VEATCH: FACILITIES DO MAKE A DIFFERENCE

MANHATTAN, Kan. - Groundbreaking ceremonies will soon take place on KSU's $75 million West Stadium Center, which former Wildcat player and current fund raiser Laird Veatch says is a must for Kansas State to keep pace in the Big 12.

They're called "I" stories, and Laird Veatch certainly has one as he travels as Kansas State's associate athletics director for capital support.

Currently the mission statement for some of those travels is encouraging donations for Kansas State's current $75 million West Stadium Center Campaign.

Veatch was a linebacker for the Wildcats from 1990 through 1994. Like few others, he personally experienced the "before" and the "after."

"I was there before Mr. (Dave) Wagner was in a position to give us that turf in 1993," said Veatch. "We had that Wildcat in the middle of the field where they just kept painting over it, and over it, with exterior house paint." Laughing, he added, "I still have the scars on my arm from where I would land on it and slide."

And then came the new AstroTurf in 1993, and if not before, it was then that Veatch learned and appreciated the difference quality facilities can make.

"Absolutely it makes a difference," said Veatch as to whether facilities make a difference to a 19-year-old football player, or 21-year-old baseball player. "It's about pride and appreciation.
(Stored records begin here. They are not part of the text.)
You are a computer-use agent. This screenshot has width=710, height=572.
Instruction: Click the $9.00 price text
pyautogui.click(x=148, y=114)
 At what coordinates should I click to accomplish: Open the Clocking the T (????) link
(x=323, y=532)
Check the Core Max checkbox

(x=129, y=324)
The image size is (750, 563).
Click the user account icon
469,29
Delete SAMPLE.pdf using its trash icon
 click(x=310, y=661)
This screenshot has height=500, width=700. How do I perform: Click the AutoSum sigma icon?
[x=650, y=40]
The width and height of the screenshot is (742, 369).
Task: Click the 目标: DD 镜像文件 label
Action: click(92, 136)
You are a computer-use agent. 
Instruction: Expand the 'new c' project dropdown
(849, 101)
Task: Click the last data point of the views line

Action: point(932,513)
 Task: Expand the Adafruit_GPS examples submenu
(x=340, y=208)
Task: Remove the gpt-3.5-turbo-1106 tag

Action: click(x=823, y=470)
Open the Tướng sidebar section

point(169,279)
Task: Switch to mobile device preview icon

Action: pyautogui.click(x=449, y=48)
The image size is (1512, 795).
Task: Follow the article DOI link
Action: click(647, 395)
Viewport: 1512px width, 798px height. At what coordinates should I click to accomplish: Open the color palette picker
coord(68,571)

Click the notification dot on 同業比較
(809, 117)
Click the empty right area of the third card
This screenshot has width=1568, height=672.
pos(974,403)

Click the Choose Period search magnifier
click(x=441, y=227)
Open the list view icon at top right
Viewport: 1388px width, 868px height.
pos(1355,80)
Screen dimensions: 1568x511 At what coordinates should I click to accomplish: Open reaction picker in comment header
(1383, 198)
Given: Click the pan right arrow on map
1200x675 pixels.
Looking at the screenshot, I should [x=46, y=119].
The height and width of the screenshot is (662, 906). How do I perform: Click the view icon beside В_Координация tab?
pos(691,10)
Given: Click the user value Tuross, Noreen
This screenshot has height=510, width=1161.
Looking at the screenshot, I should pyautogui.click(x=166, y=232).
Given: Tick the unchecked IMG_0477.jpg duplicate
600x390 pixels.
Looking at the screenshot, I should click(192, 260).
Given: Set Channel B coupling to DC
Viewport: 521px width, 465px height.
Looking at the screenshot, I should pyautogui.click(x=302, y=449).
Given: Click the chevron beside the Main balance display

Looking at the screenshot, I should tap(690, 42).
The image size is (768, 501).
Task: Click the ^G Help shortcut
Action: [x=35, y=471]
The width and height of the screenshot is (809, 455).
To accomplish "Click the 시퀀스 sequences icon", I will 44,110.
As a player, seeing quality facilities fills you with pride. It's your place, and more than anything it makes you want to continue to work every day to get better and earn the respect from the fans."

With the understanding that most K-State fans do not travel to other Big 12 venues, Veatch admits that there is a "varied level of understanding" on how far the Wildcat football facility has slipped in comparisons with Texas Tech and Oklahoma State, not to mention the bigger names of Texas, Texas A&M and Oklahoma.

And the fact that future Big 12 member Texas Christian University is currently in the midst of a $115 million facelift to its football stadium.

"Some don't understand, but they've all been willing to listen," said Veatch. "When people see the pictures of what some of our rivals are doing, and how they are spending well over $100 million on their football facility, our people recognized that it's time. The numbers are amazing, but it is what it is."

Veatch said that K-State was a school being looked at by others in terms of facilities 20 years ago, but that was 20 years ago. Now, he says concerning the Phase 2 West Stadium Center, "It's time to take another step forward. Once we do our presentation, I haven't run into anyone who says that it's not time to do something, and they're responding with true commitments.

"The response has been fantastic," said Veatch. "We're asking a lot from our people, and they've been outstanding. Not only are they willing to write a check, but they see the benefit beyond what it does for them. They see the additional concession stands and more restrooms that will benefit all of our fans."

And, there is the benefit to the student athletes with the dining hall.

"It sounds like a small thing for someone who hasn't been in the position of a student-athlete, but monitoring your nutrition is most important no matter what sport you're in," said Veatch. "We went to Oklahoma State and their training table had different stations for the variety of needs that a particular athlete might need. For some, it's a very lean-type diet, for others there are other nutritional needs."

Plus, there's the convenience and time factor of an extra hour each evening of leaving the Vanier Complex after practice, driving to the on-campus Derby Cafeteria and looking for parking, and then returning to Vanier for study table.

"Something like that sounds trivial, but it's an extra hour, which pushes back your recovery from practice, your study time and when you go to sleep," said Veatch. "It's all tied together. You're looking for a competitive edge and what you eat has as much to do how you perform physically as most anything else."

The dining hall to the north end of the West Stadium Center will be open to the general student body, and perhaps general public, but exact details have not been decided.

Veatch says he doesn't like to say it, but part of today's world of intercollegiate athletics is keeping up with your rivals.

"This is such a competitive industry. You hear Frank (Martin) talk about how hard it is to win, and it really is hard to win. It's much harder than 20 years ago when I was playing," said Veatch. "When you have a coach like coach (Bill) Snyder, and all of our coaches, you want to equip them with what they need to be successful, and a large part of that is in the area of facilities."

Veatch then mentioned the conference realignment discussions of the last two years and what might have been had K-State been left out of the Big 12 Conference landscape.

"That was avoided through the leadership of President (Kirk) Schulz and John (Currie, AD)," said Veatch. "There would have been a trickle down not only to football, but the Manhattan community and the state. This project will make a statement if the realignment conversations ever come up again. This project is going to give us something visual that says we belong."

"We don't have to beat Texas and Oklahoma from a facility standpoint, but we can't allow our facilities to limit us and keep us from being competitive," said Veatch.

"If we do this, we need to do it right. This project will be significant to football, to our university and to our community for a long time to come."